“This would make a great movie,” all of us have sighed while mind-directing a film from the novel we’re reading. But most of the time it wouldn’t really make a great movie, because a movie is a different animal entirely.
“Ten Thousand Saints” conveys a passionate desire to capture a 2011 novel by Eleanor Henderson, but it looks like a quickly sketched version of something much, much larger.
You want big canvas, you’ve got big canvas: We follow teenager Jude (Asa Butterfield, the kid from “Hugo”) from his turbulent life in small-town Vermont to the grungy streets of the East Village in the late 1980s. His drug-dealing adoptive father Les (Ethan Hawke) returns to the boy’s life to insure he has a place to crash in the city.
The movie has hardcore music, a tragic death, and that laziest of plot devices, the unexpected pregnancy that changes everything.
There’s a lot to pack in, and without the pacing of a novel, the hurly-burly of the story piles up in huge heaps. It’s all utterly sincere, which is part of the problem; you’d expect a little more edge from writer-directors Shari Springer Berman and Robert Pulcini, who made their name with the caustic “American Splendor.”
Just as the movie begins to create some sense of atmosphere and character — the chilly Vermont town where Jude and best buddy Teddy (the excellent Avan Jogia) hang out and huff turpentine — the film is off on another tangent. There’s Teddy’s musician brother (a likably earnest performance by Emile Hirsch), and Les’s classy girlfriend (Emily Mortimer), and her cheeky daughter (Hailee Steinfeld, of “True Grit”).
Everybody rushes through the paces of the increasingly convoluted plot, and that’s leaving out characters who are curiously under-seen. Jude’s got a sister Prudence (the parents were big Beatles fans, apparently) who must have an interesting story of her own, but we glimpse her mostly in passing.
When the film tries to draw significance from the gentrification of the East Village, it clearly reaches too far.
There is one through-line worth noting, however, and that is the nimble performance by Ethan Hawke. Maybe the casting is too easy; Hawke has played this kind of good-hearted screw-up before.

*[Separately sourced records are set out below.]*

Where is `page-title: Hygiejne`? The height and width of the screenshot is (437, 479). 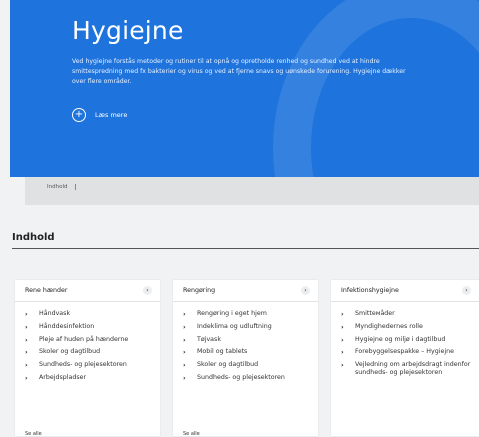
page-title: Hygiejne is located at coordinates (128, 30).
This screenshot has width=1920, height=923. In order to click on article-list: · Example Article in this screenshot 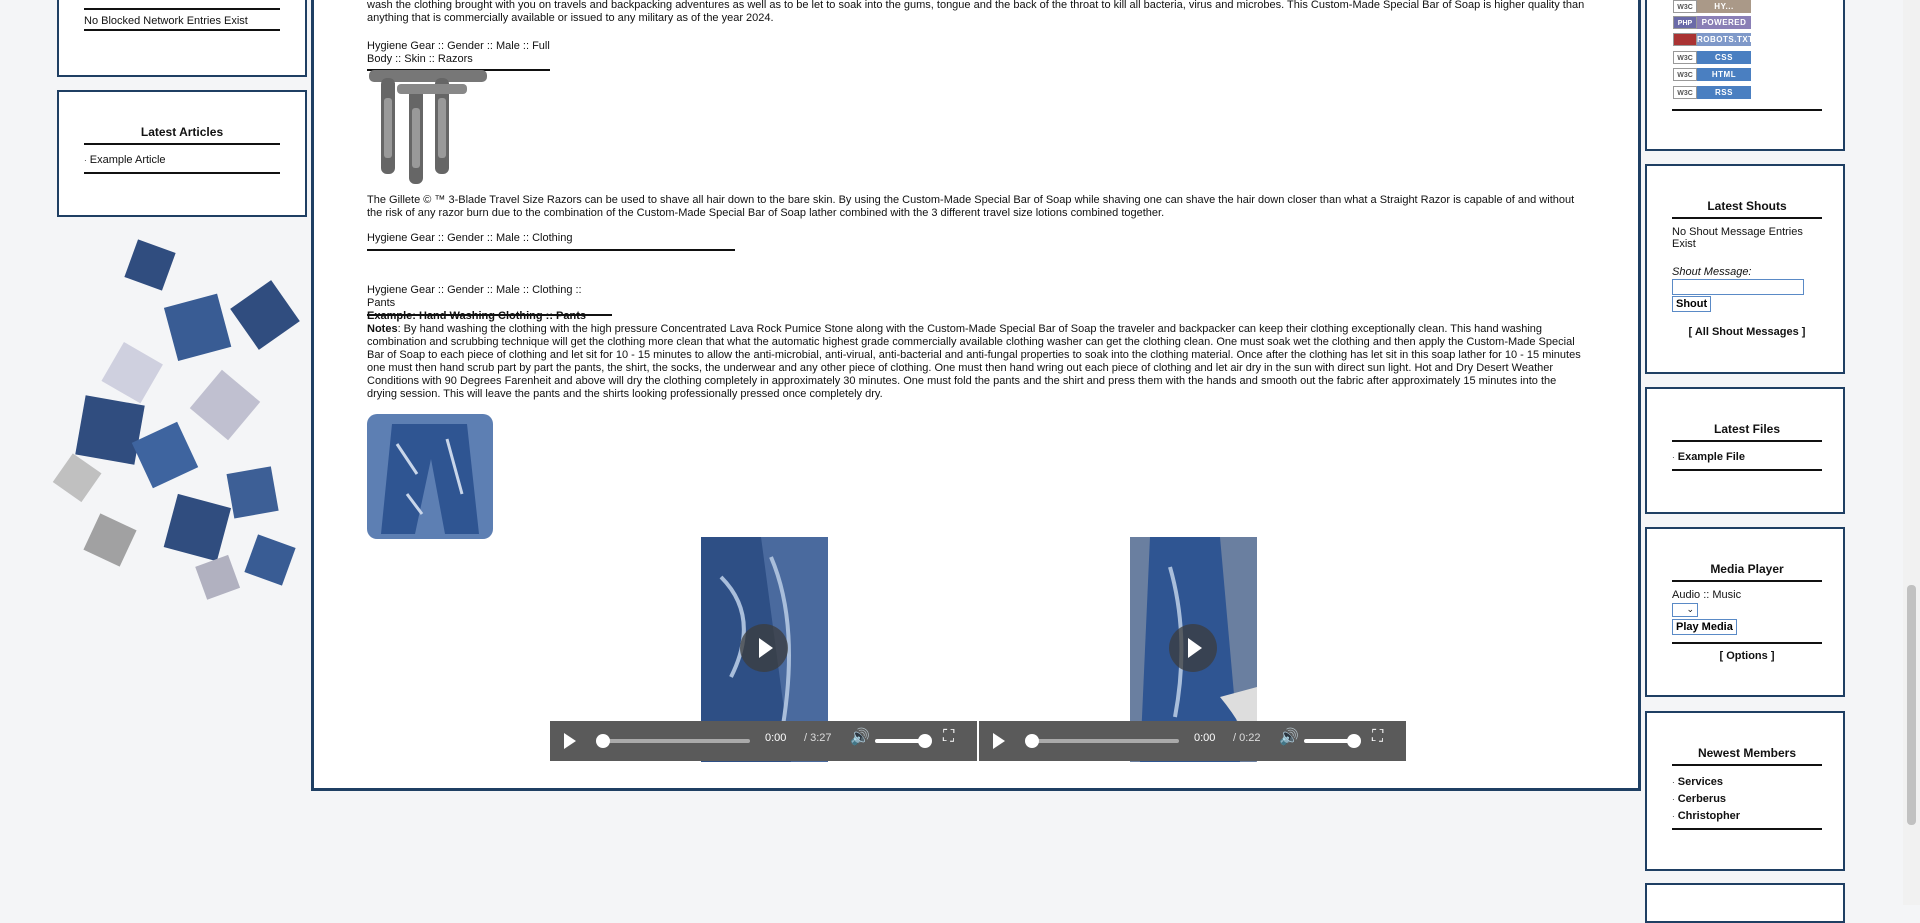, I will do `click(125, 160)`.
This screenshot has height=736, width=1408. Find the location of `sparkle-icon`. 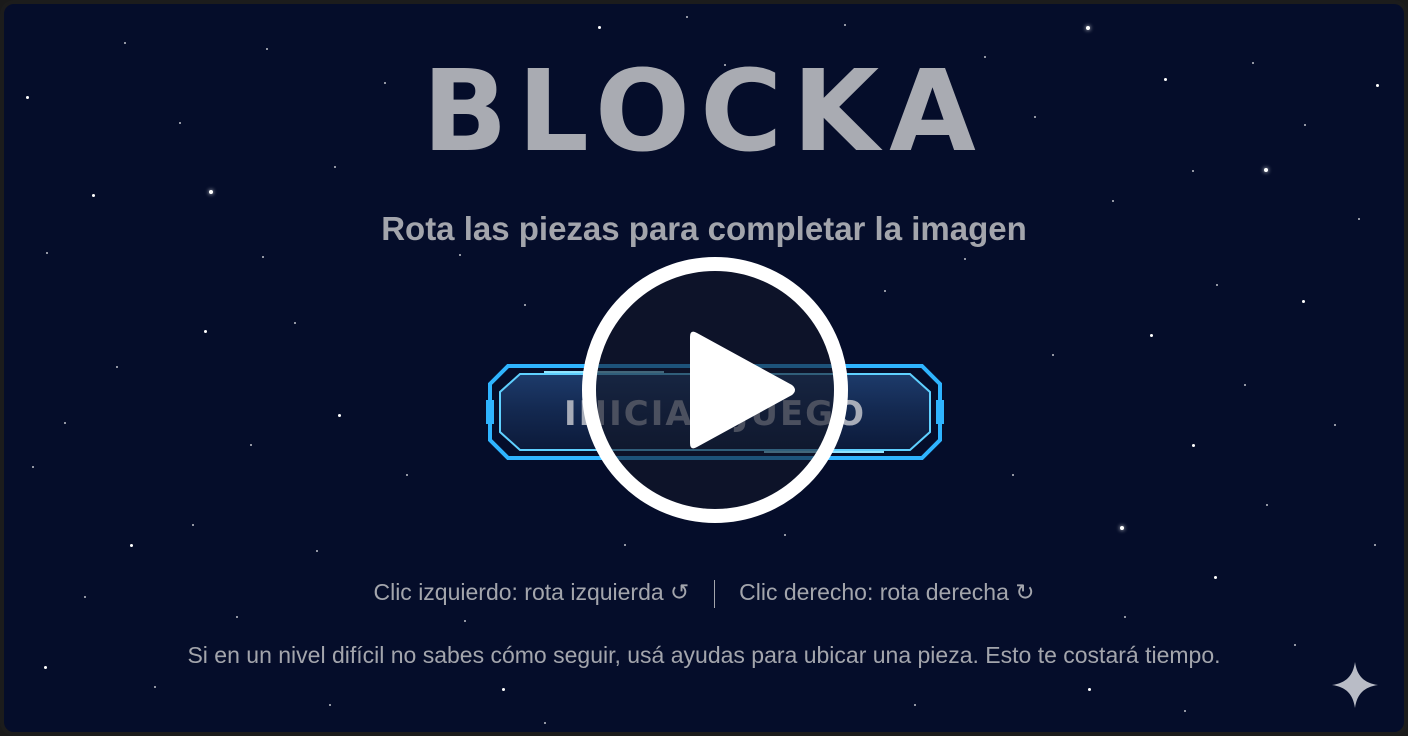

sparkle-icon is located at coordinates (1355, 685).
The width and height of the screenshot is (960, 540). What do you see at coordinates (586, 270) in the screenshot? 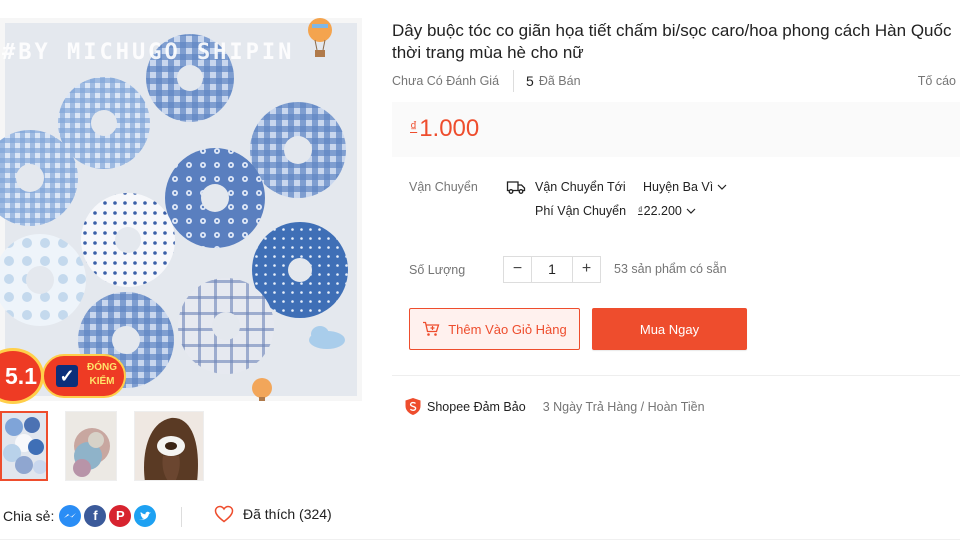
I see `quantity-increase-button: +` at bounding box center [586, 270].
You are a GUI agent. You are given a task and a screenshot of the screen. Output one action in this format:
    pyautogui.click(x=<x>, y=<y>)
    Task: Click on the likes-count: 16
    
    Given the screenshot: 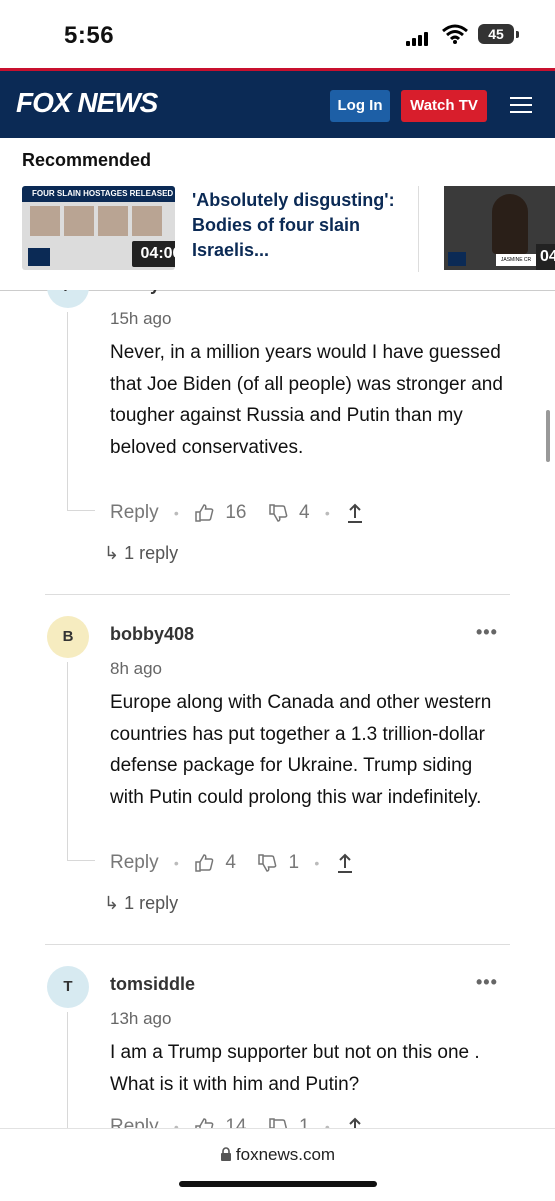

But he really has mastered the art of portraying well-meaning but hopelessly addled masculinity, and he makes Les a humorous and ultimately very human figure. Only Hawke could make Les’s concern over the quality of his son’s marijuana supply seem like a caring, fatherly gesture.
“Ten Thousand Saints” (2 stars)
A very sincere attempt to boil down Eleanor Henderson’s novel into film form, but the movie feels like a quickly-sketched version of something much, much bigger. Asa Butterfield plays a small-town teen with bad habits; a move to New York to join his drug-dealer father (an excellent Ethan Hawke) is unlikely salvation.